What is it?
Until the rise of Microsoft NT, Novell's Netware was the most widely used PC Lan file and print technology. For the past couple of years Novell has pursued a strategy of targeting the weaknesses in NT with products like its directory and the Novell Firewall for NT, so that NT users will have good reason to continue to use Netware for networking.
Where did it originate?
In Provo, Utah, in 1983. Novell introduced the first IT supplier skills certification programme in 1985.
What's it for?
For building Lans and intranets which integrate seamlessly with the Internet. The current release, Netware 5.1, has been optimised for e-business and the Web.
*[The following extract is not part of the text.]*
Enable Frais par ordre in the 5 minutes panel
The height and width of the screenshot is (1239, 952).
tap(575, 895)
Novell has also pioneered network-enabling consumer appliances.
What makes it special?
As a dedicated network operating system and utility supplier, Novell has been able to maintain a considerable lead over Windows NT. NDS (Novell Directory Services) provides a prime example, especially when compared with the much more limited, space-hungry Microsoft Active Directory.
Now at NDS 8, the third generation of a seven-year-old product, it offers virtually unlimited scalability (up to one billion objects) making it suitable not just for corporate users but also for ISPs and application service providers with huge numbers of customers.
NDS is available for Netware, Windows NT and Solaris, and will shortly also be released for Linux and Windows 2000.
How difficult is it?
With a knowledge of PC and network fundamentals, it is possible to train as a Netware administrator in about a week. However, a knowledge of NT and Netware and how they work together is a premium skill. Another hot skill is Netware 4 to 5 migration. Migration and Netware for NT professionals courses are available from Novell authorised education centres.
Where is it used?
Netware is fairly pervasive worldwide. Some sites moved from Netware 4 to NT rather than Netware 5, but Novell claims many of them are returning to the fold, having found NT wanting. One of Netware's strongholds in the UK is the public sector.
Not to be confused with
Knitwear, although the ability to find your way around a Fair Isle knitting pattern may be helpful when administering complex networks.
What does it run on?
Having successfully surrounded Windows NT, Novell is expanding its portfolio to include Solaris and Linux in platform-independent versions of its products.
Few people know that
If the company succeeds in Internet-enabling kitchen appliances, we may see the return of Novell cuisine. Big plates, small portions.
What's coming up?
Netware 5.1 began shipping in January 2000. And Novell promises close integration with Windows 2000 when it appears, including integration of Microsoft's Active Directory with NDS.